### Task to carry out
Beginning with the line that holds "The width and" and ending with the last line below, repeat each line exactly, leaving any pictures out.

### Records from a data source
_ _ _ _ _ _ _
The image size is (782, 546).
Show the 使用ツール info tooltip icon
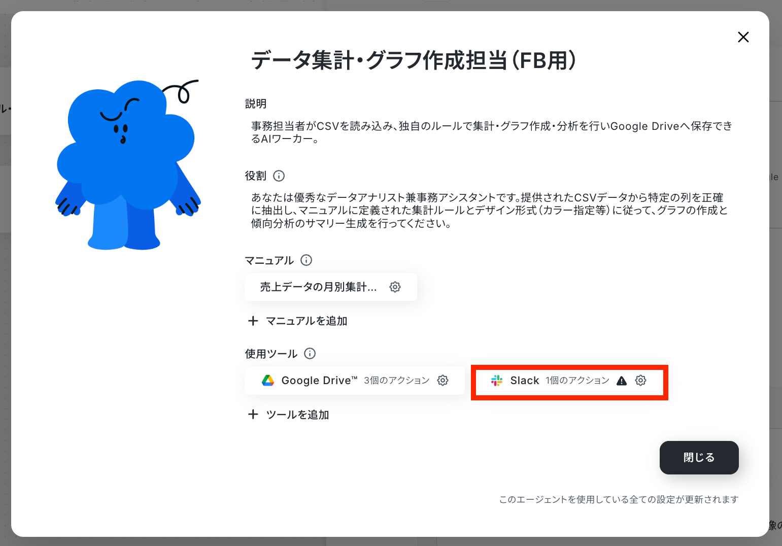click(x=310, y=353)

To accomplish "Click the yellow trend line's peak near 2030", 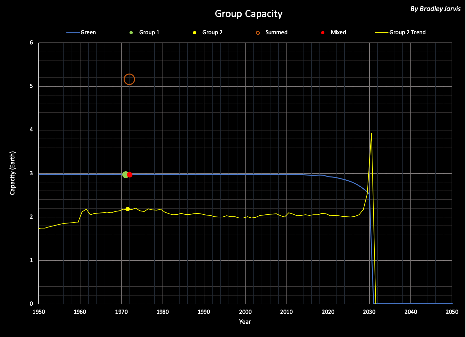I will tap(371, 133).
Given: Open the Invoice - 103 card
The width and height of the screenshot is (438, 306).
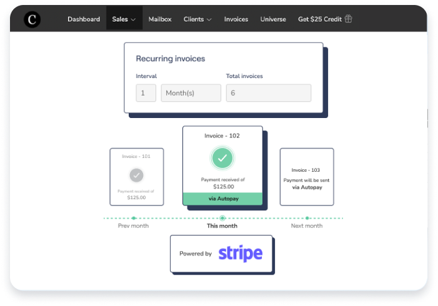Looking at the screenshot, I should click(x=306, y=177).
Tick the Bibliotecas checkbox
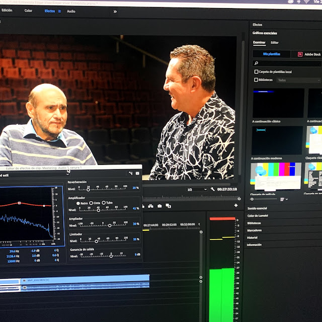 [257, 80]
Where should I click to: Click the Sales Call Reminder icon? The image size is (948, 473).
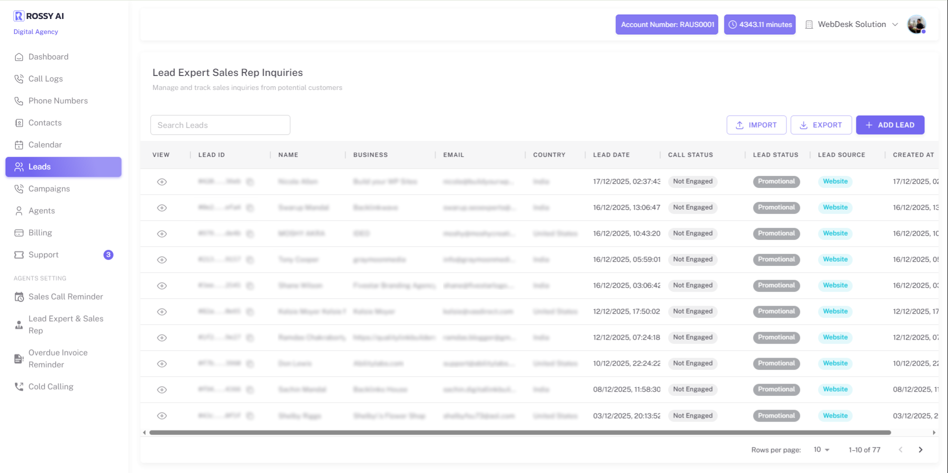tap(19, 297)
_ _ _ _ _ _ _
### Reply to the exercise
The width and height of the screenshot is (438, 306).
Looking at the screenshot, I should click(x=306, y=177).
Tick the Bibliotecas checkbox
 [257, 80]
Where should I click to: Click the Sales Call Reminder icon? The image size is (948, 473).
tap(19, 297)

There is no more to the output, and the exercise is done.